Преодолевая страх, Эрл вышел, пригибаясь и впервые за время прошедшее после суда смог распрямиться в полный рост. Он пытался разглядеть пришедших, но узнавал только силуэт тюремщика. Второй, в сером балахоне с низко накинутым капюшоном, своей загадочностью и мрачным спокойствием вызывал невольный ужас.
— Пошёл, — распорядился человек в балахоне.
Эрл решил, что это палач, сопровождавший в последний путь тех, чей час настал.
Юноша пошёл за худым долговязым сгорбленным годами и такой жизнью тюремщиком, освещавшим путь. Человек в сером балахоне двинулся следом. Неверный свет выхватывал по обе стороны тёмного со сводчатым потолком коридора кованые решётки, приникшие к ним бледные измождённые неопрятно заросшие лица, гноящиеся глаза наполненные безумием, любопытством или страхом. Вслед неслись редкие выкрики:
— Куда вы его ведёте?
— Эй, помолись там за меня!
— Выпустите меня отсюда!
Определить время суток получилось только в тюремном дворе, обнесённом высокими стенами. Судя по меркнущему полумесяцу, приближалось утро — раннее промозглое и сырое. До рассвета ещё далеко, но звёзды уже начали блекнуть. От стен, как и в каземате, пахло сыростью, но свежий воздух кружил голову, в глазах всё плыло, а звуки, отражённые каменными стенами, казались особенно чёткими.
Во дворе стояла повозка в виде большой деревянной клетки, запряжённая двумя понурыми старыми клячами, отвёзшими навстречу с богами только им ведомое число узников, да может быть ещё человеку в балахоне.
Он приказал Эрлу сесть в клетку. И вновь в сопровождении тюремщика скрылся за низенькой дверью.
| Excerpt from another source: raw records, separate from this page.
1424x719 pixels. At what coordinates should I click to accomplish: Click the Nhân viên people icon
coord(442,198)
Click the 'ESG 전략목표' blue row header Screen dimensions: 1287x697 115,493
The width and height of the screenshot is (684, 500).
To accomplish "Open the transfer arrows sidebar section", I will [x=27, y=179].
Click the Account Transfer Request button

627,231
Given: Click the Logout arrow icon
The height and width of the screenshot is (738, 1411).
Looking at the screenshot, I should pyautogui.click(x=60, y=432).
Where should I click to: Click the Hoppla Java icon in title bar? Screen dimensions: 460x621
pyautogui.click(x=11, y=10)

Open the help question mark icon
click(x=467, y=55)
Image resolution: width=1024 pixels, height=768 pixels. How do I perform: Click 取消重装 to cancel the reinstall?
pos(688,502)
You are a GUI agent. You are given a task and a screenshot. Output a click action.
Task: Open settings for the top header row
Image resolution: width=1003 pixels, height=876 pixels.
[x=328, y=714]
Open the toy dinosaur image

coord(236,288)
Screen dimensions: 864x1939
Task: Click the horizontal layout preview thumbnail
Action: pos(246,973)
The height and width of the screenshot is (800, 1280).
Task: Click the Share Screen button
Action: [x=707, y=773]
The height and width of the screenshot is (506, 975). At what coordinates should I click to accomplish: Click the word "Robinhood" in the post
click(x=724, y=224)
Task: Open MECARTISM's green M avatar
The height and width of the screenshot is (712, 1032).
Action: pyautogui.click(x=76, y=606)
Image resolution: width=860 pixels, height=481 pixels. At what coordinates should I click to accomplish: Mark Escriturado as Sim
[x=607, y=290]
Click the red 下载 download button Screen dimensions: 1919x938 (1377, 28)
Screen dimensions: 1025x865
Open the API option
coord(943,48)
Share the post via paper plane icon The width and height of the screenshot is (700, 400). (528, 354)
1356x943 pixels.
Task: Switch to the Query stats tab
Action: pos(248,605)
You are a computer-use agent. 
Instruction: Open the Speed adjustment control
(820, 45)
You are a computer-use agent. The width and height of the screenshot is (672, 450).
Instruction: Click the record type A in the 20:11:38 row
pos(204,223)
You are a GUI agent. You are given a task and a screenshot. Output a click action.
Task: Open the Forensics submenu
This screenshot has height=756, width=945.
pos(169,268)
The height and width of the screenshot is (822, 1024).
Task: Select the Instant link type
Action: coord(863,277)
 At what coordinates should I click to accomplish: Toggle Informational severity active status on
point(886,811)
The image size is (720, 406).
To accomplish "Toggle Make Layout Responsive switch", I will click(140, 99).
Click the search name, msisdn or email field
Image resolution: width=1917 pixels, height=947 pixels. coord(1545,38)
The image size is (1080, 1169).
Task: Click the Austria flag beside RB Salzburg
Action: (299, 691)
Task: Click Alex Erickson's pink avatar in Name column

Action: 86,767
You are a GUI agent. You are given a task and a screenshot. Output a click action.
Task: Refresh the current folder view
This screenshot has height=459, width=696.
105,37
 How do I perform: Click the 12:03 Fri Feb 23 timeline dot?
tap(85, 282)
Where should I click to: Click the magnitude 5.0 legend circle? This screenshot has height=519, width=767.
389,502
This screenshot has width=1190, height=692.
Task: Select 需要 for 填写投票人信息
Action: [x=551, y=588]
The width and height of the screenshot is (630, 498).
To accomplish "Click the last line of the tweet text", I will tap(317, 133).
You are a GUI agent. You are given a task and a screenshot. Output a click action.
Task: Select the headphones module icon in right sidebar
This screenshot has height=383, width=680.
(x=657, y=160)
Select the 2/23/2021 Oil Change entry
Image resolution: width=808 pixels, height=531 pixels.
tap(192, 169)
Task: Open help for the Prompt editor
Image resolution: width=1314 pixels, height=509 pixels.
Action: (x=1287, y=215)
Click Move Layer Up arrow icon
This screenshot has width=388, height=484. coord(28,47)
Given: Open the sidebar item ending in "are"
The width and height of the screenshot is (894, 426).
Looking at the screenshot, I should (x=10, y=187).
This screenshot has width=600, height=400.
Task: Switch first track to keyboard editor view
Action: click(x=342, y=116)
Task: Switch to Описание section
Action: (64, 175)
Постепенно клетка набилась оборванными заросшими вонючими напряжённо молчащими сидельцами, зыркающими по сторонам острыми как отточенное лезвие кинжала взглядами. К тому времени, как привели последнего, уже полностью рассвело. Из низких тяжёлых туч, затянувших всё небо, посыпал мелкий холодный дождь, поливая давно немытые тела узников, уставшие спины лошадей, мощёный булыжниками двор.
Неизвестный в балахоне несильно хлопнул ладонью по облезлому крупу ближней к себе унылой лошади, и та, низко опустив голову, покорно пошла, заставив двигаться вторую. По булыжникам тюремного двора застучали подковы и колёса. Стража заблаговременно распахнула ворота, выпуская сидельцев из мрачных объятий неволи. Лошади безошибочно шли по привычному пути, человек в сером балахоне держал провисшие вожжи и шёл рядом с повозкой. Следом со двора выехали четверо вооружённых всадников сопровождения.
Узники с тревогой осматривались, пытаясь понять, куда их везут, лица многих выражали отчаяние, они уже догадались: эта пустынная с утра, неширокая, с похожими друг на друга невысокими каменными домами улица вела от тюрьмы на одну из городских площадей. Там часто совершались казни незнатных жителей.
Те, кто по воле богов происходили из знатных семей и по злому умыслу или невольно совершали нечто, за что полагалась смертная казнь, покидали этот мир на другой площади. Боги захотели так, чтобы люди были неравны не только в рождении, но и в смерти.